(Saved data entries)
■ ■ ■ ■ ■ ■ ■

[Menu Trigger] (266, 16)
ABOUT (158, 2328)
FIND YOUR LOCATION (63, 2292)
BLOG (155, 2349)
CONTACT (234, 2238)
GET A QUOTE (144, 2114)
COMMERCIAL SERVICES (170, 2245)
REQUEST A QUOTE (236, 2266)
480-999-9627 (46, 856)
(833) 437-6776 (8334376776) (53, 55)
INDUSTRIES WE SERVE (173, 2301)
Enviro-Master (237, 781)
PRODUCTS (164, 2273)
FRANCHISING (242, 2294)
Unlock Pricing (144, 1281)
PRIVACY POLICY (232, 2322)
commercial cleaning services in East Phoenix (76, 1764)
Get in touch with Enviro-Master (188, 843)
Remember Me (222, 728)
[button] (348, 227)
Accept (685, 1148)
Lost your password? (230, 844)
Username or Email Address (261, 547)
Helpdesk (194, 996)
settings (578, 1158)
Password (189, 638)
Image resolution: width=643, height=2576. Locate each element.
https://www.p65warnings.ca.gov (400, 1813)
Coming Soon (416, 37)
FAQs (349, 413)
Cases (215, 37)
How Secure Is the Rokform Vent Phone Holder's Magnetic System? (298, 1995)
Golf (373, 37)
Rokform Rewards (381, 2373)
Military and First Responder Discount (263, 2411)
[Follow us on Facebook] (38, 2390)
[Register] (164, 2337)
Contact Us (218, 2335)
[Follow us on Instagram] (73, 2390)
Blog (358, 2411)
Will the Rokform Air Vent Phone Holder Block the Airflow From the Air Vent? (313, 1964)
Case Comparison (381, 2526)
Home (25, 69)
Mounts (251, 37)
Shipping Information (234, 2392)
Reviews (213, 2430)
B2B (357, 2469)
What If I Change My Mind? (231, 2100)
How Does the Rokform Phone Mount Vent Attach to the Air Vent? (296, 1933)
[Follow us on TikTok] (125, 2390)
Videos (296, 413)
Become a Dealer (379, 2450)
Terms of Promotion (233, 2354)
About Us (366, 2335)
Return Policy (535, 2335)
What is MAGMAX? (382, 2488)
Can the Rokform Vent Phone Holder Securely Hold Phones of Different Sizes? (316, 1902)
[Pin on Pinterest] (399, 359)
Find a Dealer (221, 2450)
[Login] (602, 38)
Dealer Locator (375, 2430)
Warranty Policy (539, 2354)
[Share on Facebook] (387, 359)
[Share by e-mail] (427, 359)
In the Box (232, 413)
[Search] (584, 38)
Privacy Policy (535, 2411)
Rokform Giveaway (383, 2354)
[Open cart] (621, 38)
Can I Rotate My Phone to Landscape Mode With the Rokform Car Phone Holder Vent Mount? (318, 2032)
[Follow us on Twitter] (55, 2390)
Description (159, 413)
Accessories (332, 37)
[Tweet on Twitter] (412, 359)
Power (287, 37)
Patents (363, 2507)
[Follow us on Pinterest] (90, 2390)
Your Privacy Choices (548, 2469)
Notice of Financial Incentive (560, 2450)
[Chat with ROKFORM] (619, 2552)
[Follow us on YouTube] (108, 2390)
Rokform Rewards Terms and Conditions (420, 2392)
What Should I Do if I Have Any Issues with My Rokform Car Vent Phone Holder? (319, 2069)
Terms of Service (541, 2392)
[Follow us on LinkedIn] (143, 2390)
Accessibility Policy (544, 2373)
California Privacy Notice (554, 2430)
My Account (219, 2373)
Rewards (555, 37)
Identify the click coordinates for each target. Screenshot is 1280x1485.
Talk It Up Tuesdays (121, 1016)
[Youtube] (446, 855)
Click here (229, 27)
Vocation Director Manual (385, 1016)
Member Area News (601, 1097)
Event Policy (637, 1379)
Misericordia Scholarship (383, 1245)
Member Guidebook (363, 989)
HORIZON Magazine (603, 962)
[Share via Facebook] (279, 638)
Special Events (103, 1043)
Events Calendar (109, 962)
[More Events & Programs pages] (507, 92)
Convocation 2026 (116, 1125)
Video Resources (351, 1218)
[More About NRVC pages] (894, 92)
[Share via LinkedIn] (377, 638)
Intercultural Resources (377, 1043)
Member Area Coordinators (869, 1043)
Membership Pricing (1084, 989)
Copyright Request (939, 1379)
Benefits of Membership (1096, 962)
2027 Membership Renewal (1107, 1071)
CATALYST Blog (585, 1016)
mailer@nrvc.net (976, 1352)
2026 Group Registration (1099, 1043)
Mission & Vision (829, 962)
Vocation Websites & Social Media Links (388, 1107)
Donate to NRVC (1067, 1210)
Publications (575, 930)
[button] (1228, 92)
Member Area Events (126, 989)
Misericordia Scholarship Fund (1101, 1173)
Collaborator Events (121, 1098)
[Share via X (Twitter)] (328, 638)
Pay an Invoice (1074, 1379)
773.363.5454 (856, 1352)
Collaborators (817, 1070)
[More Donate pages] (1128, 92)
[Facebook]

■ ■ ■ ■ ■ ■ ■

* _Problem statement_
What is asked for is an exact copy of the lines above from the one containing "Become a Dealer (379, 2450)" through the one containing "Patents (363, 2507)", and only those.

* _Solution for this exercise_
Become a Dealer (379, 2450)
Terms of Promotion (233, 2354)
About Us (366, 2335)
Return Policy (535, 2335)
What is MAGMAX? (382, 2488)
Can the Rokform Vent Phone Holder Securely Hold Phones of Different Sizes? (316, 1902)
[Pin on Pinterest] (399, 359)
Find a Dealer (221, 2450)
[Login] (602, 38)
Dealer Locator (375, 2430)
Warranty Policy (539, 2354)
[Share on Facebook] (387, 359)
[Share by e-mail] (427, 359)
In the Box (232, 413)
[Search] (584, 38)
Privacy Policy (535, 2411)
Rokform Giveaway (383, 2354)
[Open cart] (621, 38)
Can I Rotate My Phone to Landscape Mode With the Rokform Car Phone Holder Vent Mount? (318, 2032)
[Follow us on Twitter] (55, 2390)
Description (159, 413)
Accessories (332, 37)
[Tweet on Twitter] (412, 359)
Power (287, 37)
Patents (363, 2507)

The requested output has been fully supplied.